Je rapporte ce matin devant vous la ratification de l'accord portant création de la Banque asiatique d'investissement dans les infrastructures ou « A I I B » selon son acronyme anglais.
Il s'agit pour une part d'une réponse à la décision des Etats-Unis de se tourner vers le Pacifique et l'Asie : la Chine réaffirme ainsi qu'elle souhaite consolider son influence sur cette zone.
La création de cette banque a été annoncée devant le parlement indonésien par le président chinois en octobre 2013. Celui-ci a déclaré que c'était « pour soutenir le processus d'interconnexion et d'intégration du développement économique de la région » que la Chine a proposé de construire la Banque asiatique d'investissement dans les infrastructures pour « fournir un soutien financier au développement d'infrastructures dans les pays en développement de la région ».
En octobre 2014, la Chine a signé avec les pays asiatiques intéressés un protocole d'entente. Parmi ces pays, on comptait, outre la Chine : l'Inde, le Kazakhstan, le Pakistan et des pays membres de l'Association des Nations d'Asie du Sud-Est (ASEAN) : Brunei, la Malaisie, les Philippines, la Thaïlande, Singapour et l'Indonésie.
La Chine a ensuite lancé un appel à candidatures pour rejoindre le groupe des « membres fondateurs potentiels », dont l'échéance était fixée au 31 mars 2015. Ce statut de « membre fondateur potentiel » donnait la possibilité d'avoir une place à la table des négociations pendant l'élaboration des statuts et des premières politiques de la Banque.

▸ **Lignes de données**
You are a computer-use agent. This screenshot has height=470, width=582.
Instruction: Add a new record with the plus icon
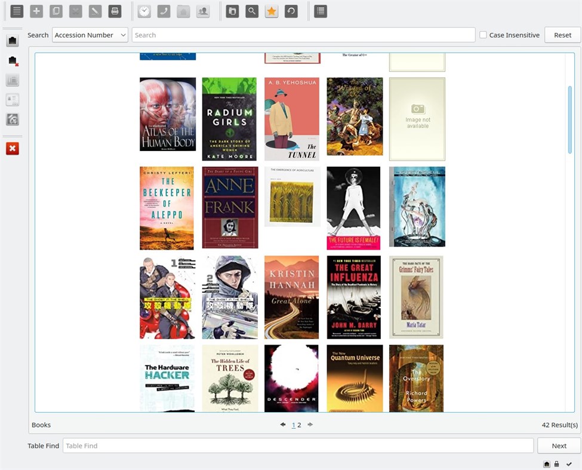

▸ **Consigne A**
Selon le texte sur la Banque asiatique, à quelle date était fixée l'échéance de l'appel à candidatures pour devenir « membre fondateur potentiel » ?
▸ **Consigne B**
Restituez à l'identique tout le passage du texte sur la Banque asiatique, depuis « En octobre 2014, la » jusqu'à « de la Banque. ».
Le matériau n'a aucun lien avec le texte sur la Banque asiatique.

▸ **Résultat obtenu A**
Le 31 mars 2015.

▸ **Résultat obtenu B**
En octobre 2014, la Chine a signé avec les pays asiatiques intéressés un protocole d'entente. Parmi ces pays, on comptait, outre la Chine : l'Inde, le Kazakhstan, le Pakistan et des pays membres de l'Association des Nations d'Asie du Sud-Est (ASEAN) : Brunei, la Malaisie, les Philippines, la Thaïlande, Singapour et l'Indonésie.
La Chine a ensuite lancé un appel à candidatures pour rejoindre le groupe des « membres fondateurs potentiels », dont l'échéance était fixée au 31 mars 2015. Ce statut de « membre fondateur potentiel » donnait la possibilité d'avoir une place à la table des négociations pendant l'élaboration des statuts et des premières politiques de la Banque.